Now, I'd been reading about this movie for months. I'd heard that Japanese director Takashi Miike had hung around on the set and even had a cameo. I'd heard that Roth wanted to put his mark on Miike's brand of horror, which I'm passingly familiar with. So, I thought I knew what I was in for going into the theater.
Man, I was so fucking wrong. First off, Hostel is NOT a horror movie. Not really. It has some horror elements to it. And it has some good splatters from time to time -- so the Miike fetishists will still dig it.
But there's so much more to this movie. It's equal parts gritty Eurotrash crime drama, revenge film, and irresponsible college sex romp. We all know Eli Roth loves him some nookie. He loves the jumblies on the ladies, too. Yes. It's true. Eli Roth loves boobies. And while he couldn't get Jordan Ladd to whip out her sweater stuffers in Cabin Fever, he managed to get most of his female cast to go at least topless in Hostel.
After all, Hostel takes place in Europe. And the continental folk are so much more open about boucing ta-tas all over the place.
That's how Hostel starts off -- an immature, irresponsible European sex romp. Paxton (Jay Hernandez, last seen in the electrifying Friday Night Lights) and Josh (Derek Richardson, who the truly unfortunate might remember from 2003's Dumb and Dumberer: When Harry Met Lloyd) are backpacking around Europe with their brand new Icelandic pal Oli (Eythor Gudjonsson, who really IS from Iceland...man, that's casting!!!) trying to get laid.
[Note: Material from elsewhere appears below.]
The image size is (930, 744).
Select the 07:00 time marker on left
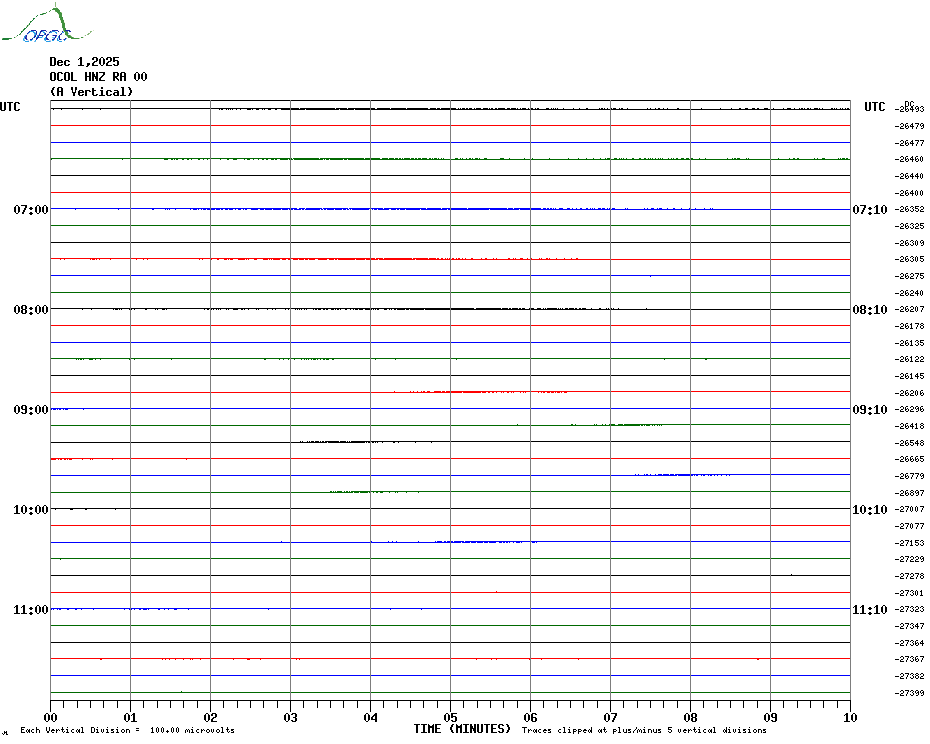pyautogui.click(x=31, y=210)
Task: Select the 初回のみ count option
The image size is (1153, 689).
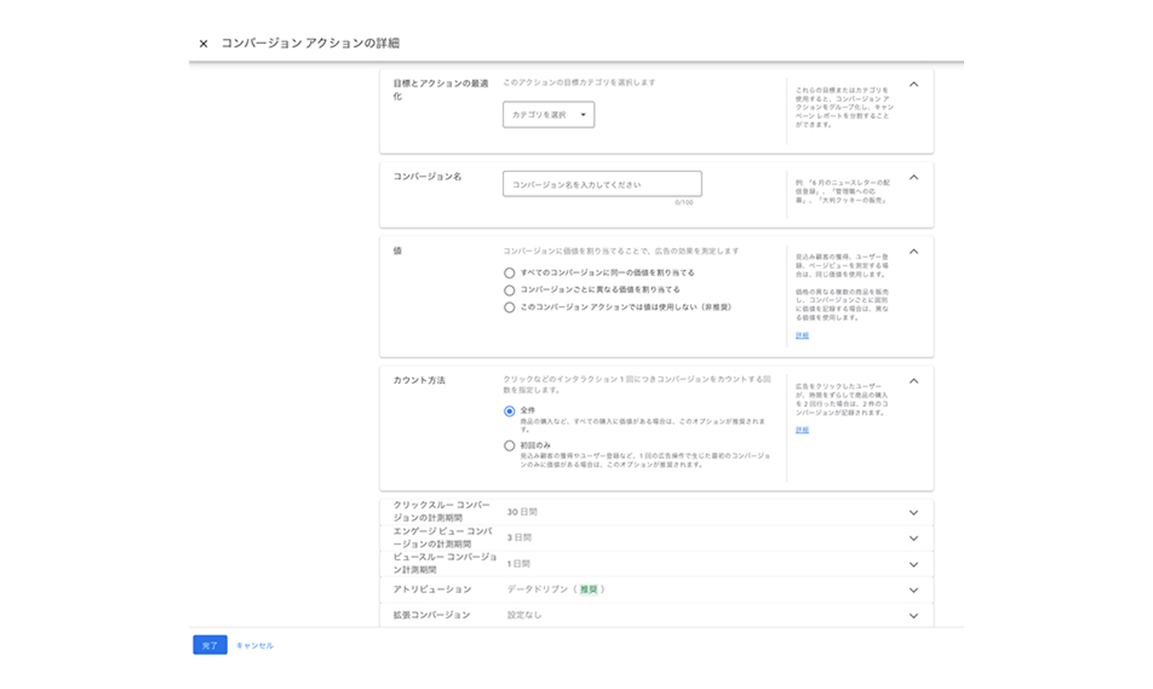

Well, actually, Oli and Paxton are getting laid and Josh is mooning over his college sweetheart whom he broke up with.
Poor Josh. Poor widdle Josh. Boo fucking hoo, Josh.
The boys are about to head down to Barcelona to stay with one of Oli's friends, when their pussy hunt is redirected by a chance encounter with a fellow degenerate, a Russian named Alex (Lubomir Silhavecky), who tells them about a wild time he had in Slovakia -- complete with pictures, of course. What better use for all those fancy schmancy digital cameras floating around today than home porn (Note to self: Start taking home porn pictures. Addendum to note to self: No one wants to see my pasty ass in anything less than full riot gear. No home porn pics, please.).
Well, you know which head college guys think with. So, off the guys go to Slovakia. The hostel they've been recommeded turns out to be an old manor house -- gorgeous place, but there's a catch. The rooms are only semi-private, so they've been assigned roommates.
The roommates turn out to be a pair of gorgeous Russian chicks, Natalya (Barbara Nedeljakova, who is officially on my Christmas list for next year -- someone get me one of her...PLEASE!!!) and Svetlana (Jana Kaderabkova). The hotties are heading out for a day of relaxation at the local spa, and the boys tag along. Sure enough, they hit it off, and end up dancing the night away with them and then shagging like Austin Powers only wishes he could.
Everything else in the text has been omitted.